## REQUIRED WORK:
Edit the stretch from the line containing "The width and" through the line containing "(x=103, y=57)" in the records below, replacing "Contract" with "Contacts" and leaving everything else unchanged. Give only those lines, and leave the pictures out.

────────────────────────────────────────

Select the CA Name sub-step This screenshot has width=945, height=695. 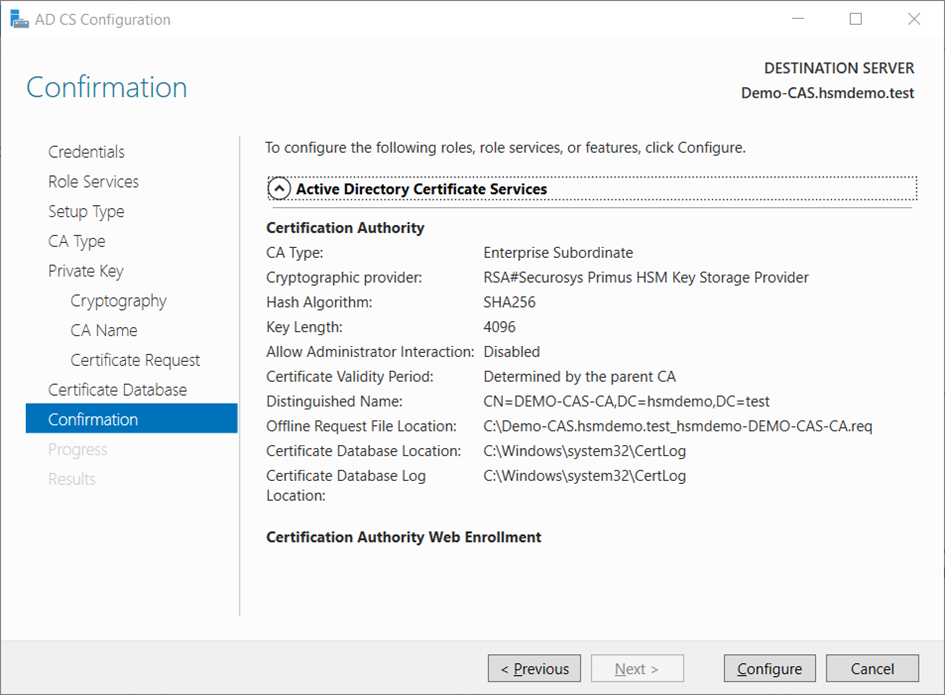click(104, 330)
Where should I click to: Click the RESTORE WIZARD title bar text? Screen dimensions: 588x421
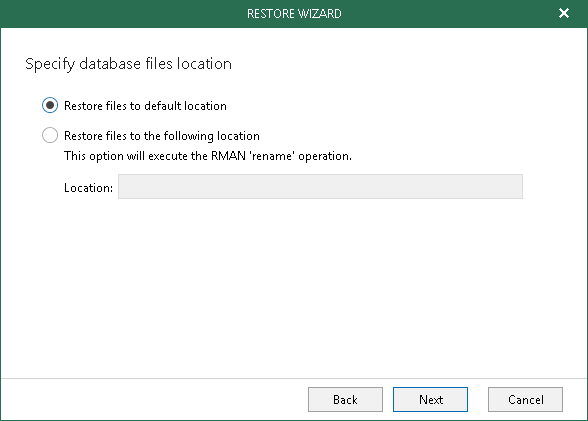294,14
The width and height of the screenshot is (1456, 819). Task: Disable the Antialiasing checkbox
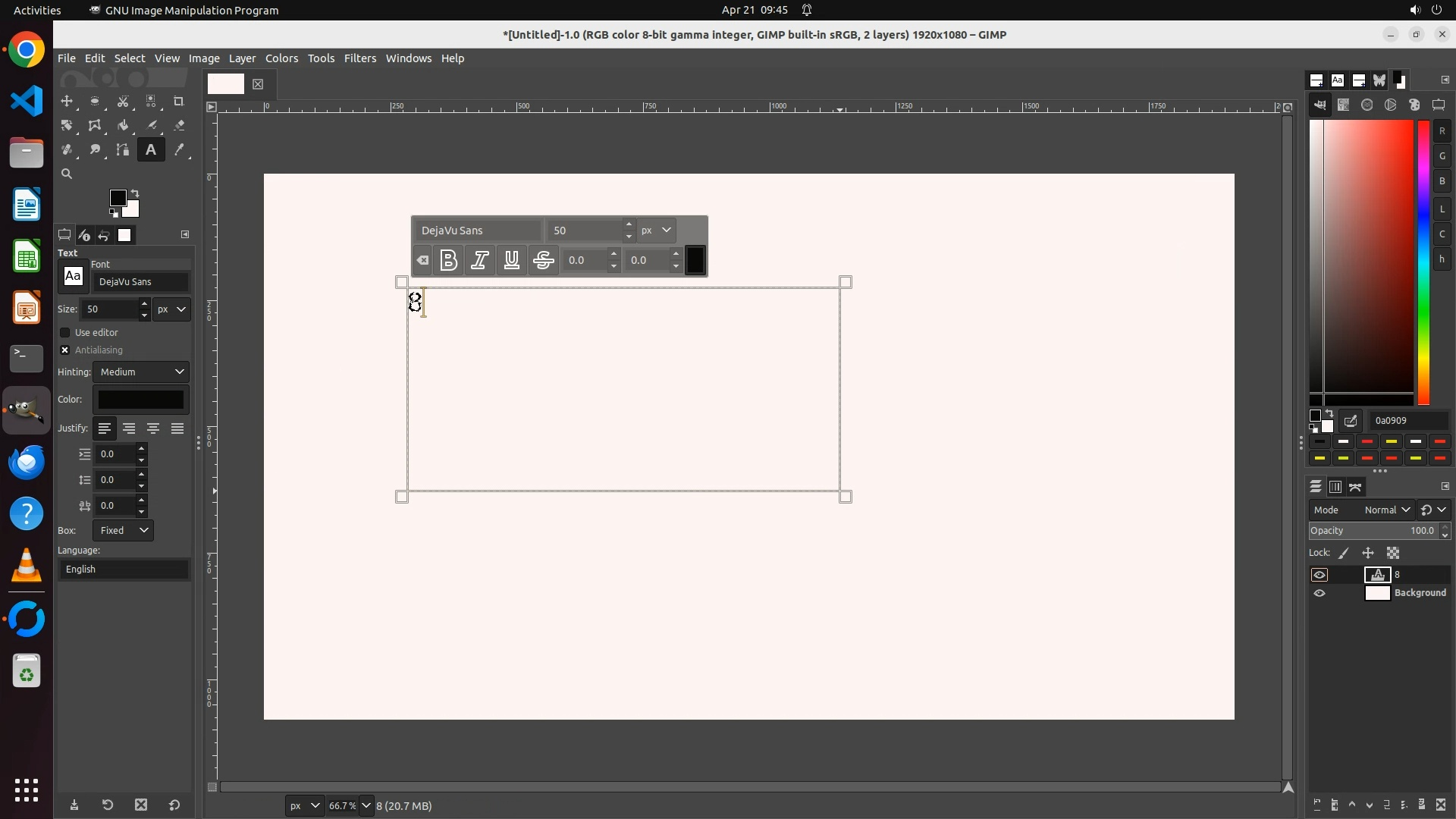(65, 350)
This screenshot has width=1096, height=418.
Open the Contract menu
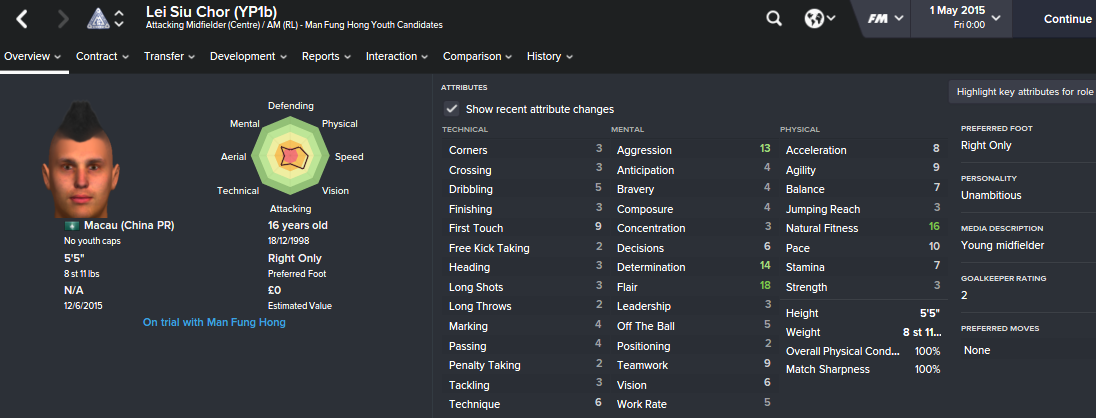(x=103, y=57)
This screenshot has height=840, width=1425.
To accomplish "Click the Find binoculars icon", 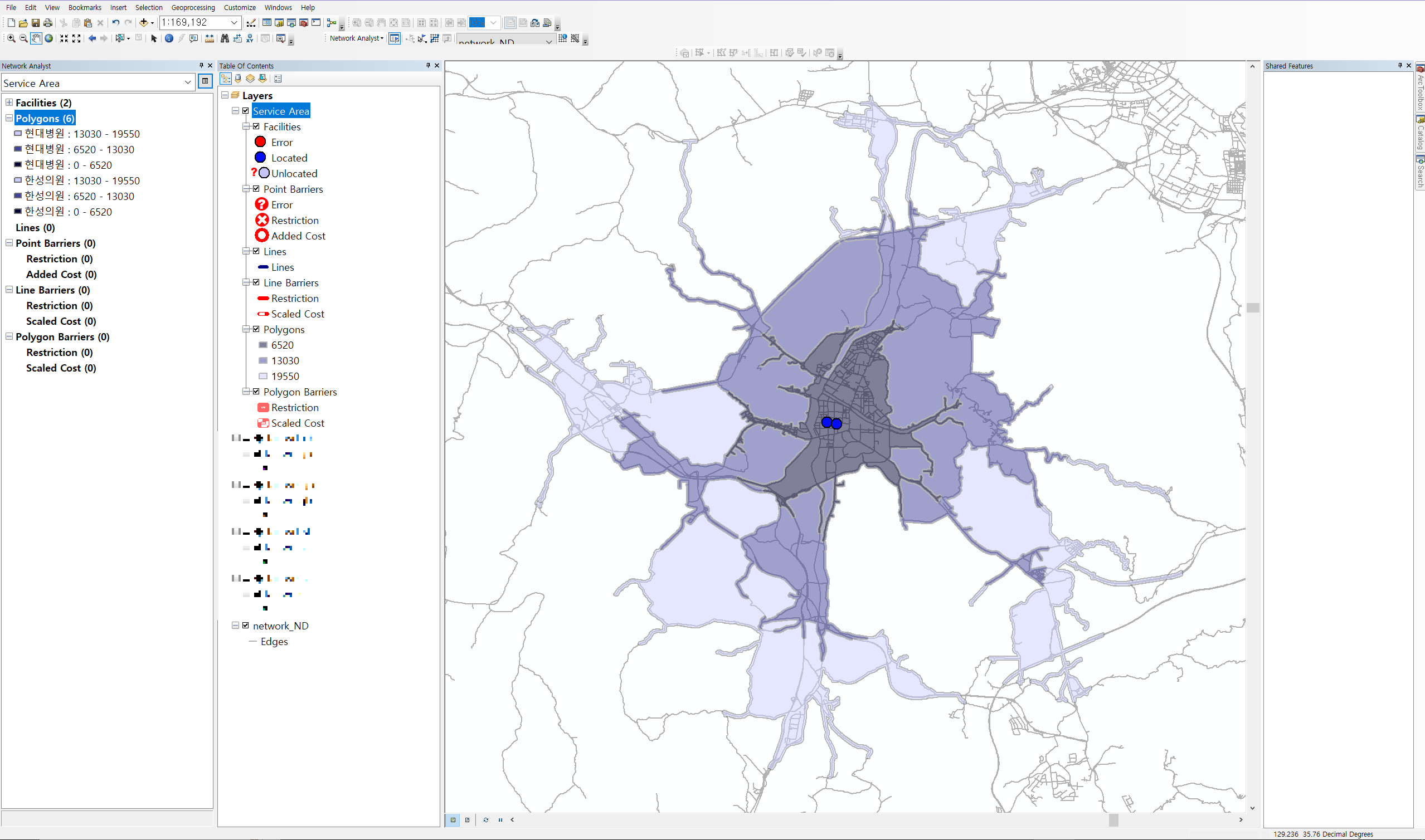I will pos(225,38).
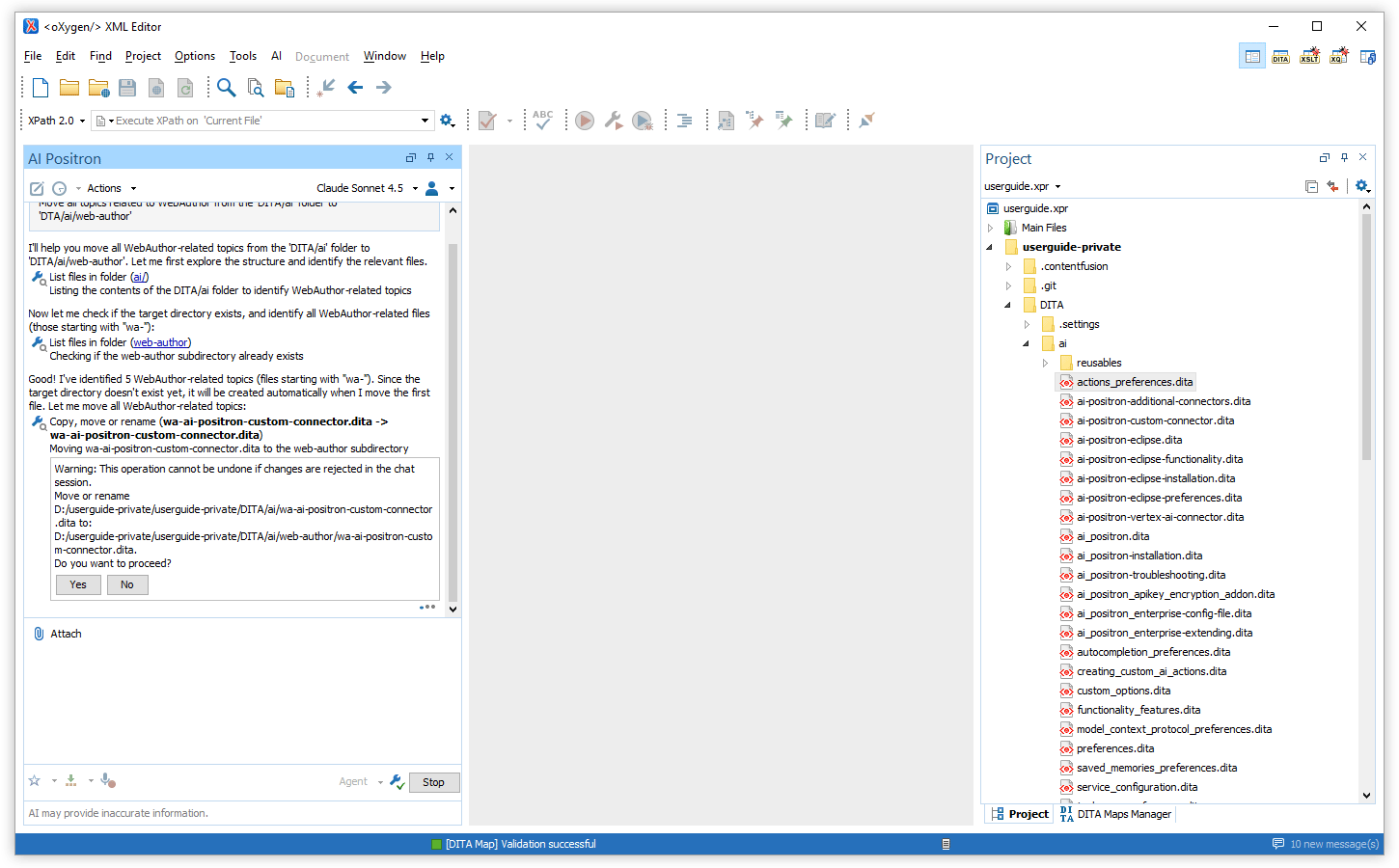Toggle pin on the Project panel
Screen dimensions: 1399x868
tap(1344, 158)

────────────────────────────────────────

## RESULT:
The width and height of the screenshot is (1456, 819). Task: Disable the Antialiasing checkbox
(65, 350)
This screenshot has width=1096, height=418.
Open the Contacts menu
(x=103, y=57)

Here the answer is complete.